◆ PROBLEM TO WORK ON
Please retype each record exactly as it stands below.

^^^^

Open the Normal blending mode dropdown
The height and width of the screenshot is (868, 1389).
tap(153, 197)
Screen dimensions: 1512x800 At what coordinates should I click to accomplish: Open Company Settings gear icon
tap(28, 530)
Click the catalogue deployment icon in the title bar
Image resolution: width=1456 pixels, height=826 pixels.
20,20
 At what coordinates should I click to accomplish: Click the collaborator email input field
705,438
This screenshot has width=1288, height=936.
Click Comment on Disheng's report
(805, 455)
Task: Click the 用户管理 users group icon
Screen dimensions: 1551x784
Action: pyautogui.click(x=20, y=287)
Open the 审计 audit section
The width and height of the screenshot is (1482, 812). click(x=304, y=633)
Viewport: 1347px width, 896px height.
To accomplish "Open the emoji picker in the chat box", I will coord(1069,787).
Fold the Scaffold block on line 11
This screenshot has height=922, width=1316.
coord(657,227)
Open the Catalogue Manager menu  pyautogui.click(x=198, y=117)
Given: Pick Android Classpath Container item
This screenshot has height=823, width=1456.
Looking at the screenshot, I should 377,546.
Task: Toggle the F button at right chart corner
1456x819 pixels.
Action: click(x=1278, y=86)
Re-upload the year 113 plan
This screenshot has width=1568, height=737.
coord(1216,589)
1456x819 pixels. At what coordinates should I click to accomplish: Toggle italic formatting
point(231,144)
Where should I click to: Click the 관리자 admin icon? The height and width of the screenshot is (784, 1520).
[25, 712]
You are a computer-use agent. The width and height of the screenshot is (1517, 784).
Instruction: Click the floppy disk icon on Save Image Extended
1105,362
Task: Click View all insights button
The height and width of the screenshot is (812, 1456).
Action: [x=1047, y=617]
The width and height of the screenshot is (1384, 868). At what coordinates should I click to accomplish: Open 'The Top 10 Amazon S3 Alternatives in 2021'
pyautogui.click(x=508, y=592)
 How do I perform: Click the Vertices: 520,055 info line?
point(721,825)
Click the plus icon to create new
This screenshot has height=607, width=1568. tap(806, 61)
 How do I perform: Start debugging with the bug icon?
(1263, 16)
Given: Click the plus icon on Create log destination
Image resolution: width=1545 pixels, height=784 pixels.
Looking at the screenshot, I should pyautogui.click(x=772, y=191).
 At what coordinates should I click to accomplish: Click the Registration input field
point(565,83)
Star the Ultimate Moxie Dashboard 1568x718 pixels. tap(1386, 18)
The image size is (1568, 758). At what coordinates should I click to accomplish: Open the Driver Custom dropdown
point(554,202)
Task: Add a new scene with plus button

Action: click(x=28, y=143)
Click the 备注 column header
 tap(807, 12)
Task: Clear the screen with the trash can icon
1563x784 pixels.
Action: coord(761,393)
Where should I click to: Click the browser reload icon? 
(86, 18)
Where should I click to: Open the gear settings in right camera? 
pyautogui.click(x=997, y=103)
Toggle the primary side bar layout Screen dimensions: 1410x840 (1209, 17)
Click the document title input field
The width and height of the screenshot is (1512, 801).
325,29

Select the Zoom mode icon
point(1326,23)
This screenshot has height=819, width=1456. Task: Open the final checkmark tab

^^^^

◆ COMPLETED EXERCISE
Open the Normal blending mode dropdown
The height and width of the screenshot is (868, 1389).
tap(153, 197)
Screen dimensions: 1512x800 At what coordinates should I click to accomplish: Open Company Settings gear icon
tap(28, 530)
Click the catalogue deployment icon in the title bar
Image resolution: width=1456 pixels, height=826 pixels.
20,20
 At what coordinates should I click to accomplish: Click the collaborator email input field
705,438
This screenshot has width=1288, height=936.
Click Comment on Disheng's report
(805, 455)
Task: Click the 用户管理 users group icon
Screen dimensions: 1551x784
Action: pyautogui.click(x=20, y=287)
Open the 审计 audit section
The width and height of the screenshot is (1482, 812). click(x=304, y=633)
Viewport: 1347px width, 896px height.
To accomplish "Open the emoji picker in the chat box", I will coord(1069,787).
Fold the Scaffold block on line 11
This screenshot has height=922, width=1316.
coord(657,227)
Open the Catalogue Manager menu  pyautogui.click(x=198, y=117)
Given: Pick Android Classpath Container item
This screenshot has height=823, width=1456.
Looking at the screenshot, I should 377,546.
Task: Toggle the F button at right chart corner
1456x819 pixels.
Action: click(x=1278, y=86)
Re-upload the year 113 plan
This screenshot has width=1568, height=737.
coord(1216,589)
1456x819 pixels. At what coordinates should I click to accomplish: Toggle italic formatting
point(231,144)
Where should I click to: Click the 관리자 admin icon? The height and width of the screenshot is (784, 1520).
[25, 712]
You are a computer-use agent. The width and height of the screenshot is (1517, 784).
Instruction: Click the floppy disk icon on Save Image Extended
1105,362
Task: Click View all insights button
The height and width of the screenshot is (812, 1456).
Action: [x=1047, y=617]
The width and height of the screenshot is (1384, 868). At what coordinates should I click to accomplish: Open 'The Top 10 Amazon S3 Alternatives in 2021'
pyautogui.click(x=508, y=592)
 How do I perform: Click the Vertices: 520,055 info line?
point(721,825)
Click the plus icon to create new
This screenshot has height=607, width=1568. tap(806, 61)
 How do I perform: Start debugging with the bug icon?
(1263, 16)
Given: Click the plus icon on Create log destination
Image resolution: width=1545 pixels, height=784 pixels.
Looking at the screenshot, I should pyautogui.click(x=772, y=191).
 At what coordinates should I click to accomplish: Click the Registration input field
point(565,83)
Star the Ultimate Moxie Dashboard 1568x718 pixels. tap(1386, 18)
The image size is (1568, 758). At what coordinates should I click to accomplish: Open the Driver Custom dropdown
point(554,202)
Task: Add a new scene with plus button

Action: click(x=28, y=143)
Click the 备注 column header
 tap(807, 12)
Task: Clear the screen with the trash can icon
1563x784 pixels.
Action: coord(761,393)
Where should I click to: Click the browser reload icon? 
(86, 18)
Where should I click to: Open the gear settings in right camera? 
pyautogui.click(x=997, y=103)
Toggle the primary side bar layout Screen dimensions: 1410x840 (1209, 17)
Click the document title input field
The width and height of the screenshot is (1512, 801).
325,29

Select the Zoom mode icon
point(1326,23)
This screenshot has height=819, width=1456. Task: Open the final checkmark tab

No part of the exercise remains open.